Minrui Xu,Dusit Niyato,Jiawen Kang,Zehui Xiong,Shiwen Mao,Zhu Han,Dong In Kim,Khaled B. Letaief
2024-02-17
Abstract:AI agents based on multimodal large language models (LLMs) are expected to revolutionize human-computer interaction and offer more personalized assistant services across various domains like healthcare, education, manufacturing, and entertainment. Deploying LLM agents in 6G networks enables users to access previously expensive AI assistant services via mobile devices democratically, thereby reducing interaction latency and better preserving user privacy. Nevertheless, the limited capacity of mobile devices constrains the effectiveness of deploying and executing local LLMs, which necessitates offloading complex tasks to global LLMs running on edge servers during long-horizon interactions. In this article, we propose a split learning system for LLM agents in 6G networks leveraging the collaboration between mobile devices and edge servers, where multiple LLMs with different roles are distributed across mobile devices and edge servers to perform user-agent interactive tasks collaboratively. In the proposed system, LLM agents are split into perception, grounding, and alignment modules, facilitating inter-module communications to meet extended user requirements on 6G network functions, including integrated sensing and communication, digital twins, and task-oriented communications. Furthermore, we introduce a novel model caching algorithm for LLMs within the proposed system to improve model utilization in context, thus reducing network costs of the collaborative mobile and edge LLM agents.
Artificial Intelligence,Networking and Internet Architecture
What problem does this paper attempt to address?

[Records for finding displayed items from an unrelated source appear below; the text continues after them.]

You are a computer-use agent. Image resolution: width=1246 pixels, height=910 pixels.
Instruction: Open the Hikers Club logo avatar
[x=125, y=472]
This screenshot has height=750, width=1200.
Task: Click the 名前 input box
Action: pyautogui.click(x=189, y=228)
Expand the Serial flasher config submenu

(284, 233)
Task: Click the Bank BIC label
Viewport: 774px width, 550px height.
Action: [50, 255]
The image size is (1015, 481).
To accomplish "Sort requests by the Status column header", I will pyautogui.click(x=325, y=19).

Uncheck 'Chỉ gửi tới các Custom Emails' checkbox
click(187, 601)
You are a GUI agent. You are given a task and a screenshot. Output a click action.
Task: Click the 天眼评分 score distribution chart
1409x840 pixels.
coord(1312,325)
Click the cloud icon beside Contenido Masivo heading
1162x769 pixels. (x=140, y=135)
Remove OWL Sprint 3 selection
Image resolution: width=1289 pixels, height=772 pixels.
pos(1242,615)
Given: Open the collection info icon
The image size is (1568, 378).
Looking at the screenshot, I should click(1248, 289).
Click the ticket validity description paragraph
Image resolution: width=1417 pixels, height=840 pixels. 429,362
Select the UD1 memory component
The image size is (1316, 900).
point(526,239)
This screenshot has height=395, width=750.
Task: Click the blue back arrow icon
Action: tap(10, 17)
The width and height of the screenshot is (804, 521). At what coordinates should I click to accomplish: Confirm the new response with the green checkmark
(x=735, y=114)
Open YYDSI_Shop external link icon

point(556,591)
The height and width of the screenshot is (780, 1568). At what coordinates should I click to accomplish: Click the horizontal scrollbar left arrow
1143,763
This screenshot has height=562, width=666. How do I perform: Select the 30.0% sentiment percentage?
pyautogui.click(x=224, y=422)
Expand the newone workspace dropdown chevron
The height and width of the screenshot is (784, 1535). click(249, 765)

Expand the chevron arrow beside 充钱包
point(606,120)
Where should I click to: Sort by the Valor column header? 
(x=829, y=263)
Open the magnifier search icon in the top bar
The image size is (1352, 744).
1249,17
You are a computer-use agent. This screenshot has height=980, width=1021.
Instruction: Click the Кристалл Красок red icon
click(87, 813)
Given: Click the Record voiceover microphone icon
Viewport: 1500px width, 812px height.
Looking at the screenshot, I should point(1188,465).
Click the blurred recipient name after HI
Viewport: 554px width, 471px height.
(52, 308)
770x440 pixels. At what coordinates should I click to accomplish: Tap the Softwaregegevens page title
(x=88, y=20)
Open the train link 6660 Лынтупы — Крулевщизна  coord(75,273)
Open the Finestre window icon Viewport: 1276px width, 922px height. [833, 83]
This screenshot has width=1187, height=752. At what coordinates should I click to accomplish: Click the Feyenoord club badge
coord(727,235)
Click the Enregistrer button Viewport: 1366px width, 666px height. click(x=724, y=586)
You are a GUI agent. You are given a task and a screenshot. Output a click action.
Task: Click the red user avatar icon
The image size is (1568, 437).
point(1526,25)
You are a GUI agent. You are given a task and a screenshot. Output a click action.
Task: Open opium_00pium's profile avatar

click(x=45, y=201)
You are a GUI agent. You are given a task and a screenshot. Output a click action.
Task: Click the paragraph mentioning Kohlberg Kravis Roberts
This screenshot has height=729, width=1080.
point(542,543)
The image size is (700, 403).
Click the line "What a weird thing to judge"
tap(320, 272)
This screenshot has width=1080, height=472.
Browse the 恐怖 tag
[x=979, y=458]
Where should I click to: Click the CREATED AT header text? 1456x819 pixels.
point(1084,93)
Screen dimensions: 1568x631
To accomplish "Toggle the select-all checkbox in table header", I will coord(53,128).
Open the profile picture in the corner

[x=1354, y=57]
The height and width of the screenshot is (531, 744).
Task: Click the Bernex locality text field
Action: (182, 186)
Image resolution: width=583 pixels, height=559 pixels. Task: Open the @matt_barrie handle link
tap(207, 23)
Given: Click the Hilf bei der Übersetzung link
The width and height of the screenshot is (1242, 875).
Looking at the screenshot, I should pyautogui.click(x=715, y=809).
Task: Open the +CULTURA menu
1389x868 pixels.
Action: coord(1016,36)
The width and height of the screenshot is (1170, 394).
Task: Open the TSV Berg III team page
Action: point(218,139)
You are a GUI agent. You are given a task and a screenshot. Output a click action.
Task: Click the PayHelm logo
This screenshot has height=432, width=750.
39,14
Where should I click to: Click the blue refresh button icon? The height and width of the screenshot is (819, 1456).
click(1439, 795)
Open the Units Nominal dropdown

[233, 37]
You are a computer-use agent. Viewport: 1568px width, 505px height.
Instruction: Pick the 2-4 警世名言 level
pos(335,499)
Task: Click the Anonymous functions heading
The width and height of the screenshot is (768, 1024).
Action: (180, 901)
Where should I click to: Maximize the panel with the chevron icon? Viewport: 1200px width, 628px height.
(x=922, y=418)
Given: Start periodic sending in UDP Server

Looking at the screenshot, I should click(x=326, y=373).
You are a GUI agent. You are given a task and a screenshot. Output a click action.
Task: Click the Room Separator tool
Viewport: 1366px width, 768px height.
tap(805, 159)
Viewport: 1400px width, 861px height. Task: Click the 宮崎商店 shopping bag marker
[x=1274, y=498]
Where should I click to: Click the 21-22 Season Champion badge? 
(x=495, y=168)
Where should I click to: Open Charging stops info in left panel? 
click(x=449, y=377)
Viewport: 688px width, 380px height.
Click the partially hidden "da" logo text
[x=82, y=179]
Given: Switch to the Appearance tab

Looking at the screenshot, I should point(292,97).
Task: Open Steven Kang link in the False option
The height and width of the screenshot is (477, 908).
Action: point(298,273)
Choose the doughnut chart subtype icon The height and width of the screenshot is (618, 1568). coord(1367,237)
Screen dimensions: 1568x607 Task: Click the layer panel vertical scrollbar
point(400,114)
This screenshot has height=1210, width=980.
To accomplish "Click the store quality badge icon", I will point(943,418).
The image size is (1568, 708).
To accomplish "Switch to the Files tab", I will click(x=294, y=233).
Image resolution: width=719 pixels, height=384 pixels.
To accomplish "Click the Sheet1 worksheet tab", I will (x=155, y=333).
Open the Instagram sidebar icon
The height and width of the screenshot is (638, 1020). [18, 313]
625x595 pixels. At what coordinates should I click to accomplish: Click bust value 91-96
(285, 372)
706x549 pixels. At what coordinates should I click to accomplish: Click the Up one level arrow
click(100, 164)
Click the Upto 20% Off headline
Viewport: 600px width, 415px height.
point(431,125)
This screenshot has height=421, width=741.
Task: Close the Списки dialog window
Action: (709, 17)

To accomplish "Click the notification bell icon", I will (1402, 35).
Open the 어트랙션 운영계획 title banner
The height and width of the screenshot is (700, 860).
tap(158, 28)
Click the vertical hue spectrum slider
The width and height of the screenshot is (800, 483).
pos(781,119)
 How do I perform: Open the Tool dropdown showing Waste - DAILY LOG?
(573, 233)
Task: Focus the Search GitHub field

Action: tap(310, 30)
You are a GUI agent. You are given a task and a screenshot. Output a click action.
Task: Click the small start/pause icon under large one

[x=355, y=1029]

The paper primarily explores how to achieve efficient, flexible, and long-term AI assistant services by deploying large language model (LLM) agents on mobile devices and edge servers in a 6G network environment. Specifically, the paper attempts to address the following key issues: 1. **Environmental Awareness**: The paper discusses how to utilize multimodal sensing technology to enable mobile LLM agents to process visual, auditory, and other information from different sensors, and to understand the surrounding environment in conjunction with human instructions. 2. **Decision Grounding**: It proposes maintaining a digital replica of a physical entity on edge servers through Digital Twins technology to assist mobile LLM agents in making decisions and planning based on a global perspective. 3. **Task-Oriented Communication**: The study investigates how to optimize task-oriented communication strategies in resource-constrained 6G networks to ensure efficient information exchange between mobile LLM agents and edge LLM agents, thereby better completing complex tasks. 4. **Distributed Computing Architecture**: A split learning system based on collaborative end-edge-cloud computing is designed, offloading computation-intensive tasks to global LLMs on edge servers, while local LLMs are responsible for real-time sensing and responding to user needs. 5. **Model Caching Algorithm**: A new model caching algorithm, Least Age-of-Thought (LAoT), is introduced to improve model utilization and reduce network costs, thereby supporting the services of distributed mobile and edge LLM agents. In summary, this paper aims to overcome the challenges faced by deploying LLM agents on current mobile devices, such as limited computing power and context window constraints, through the aforementioned methods, thereby achieving broader and more personalized AI assistant service proliferation.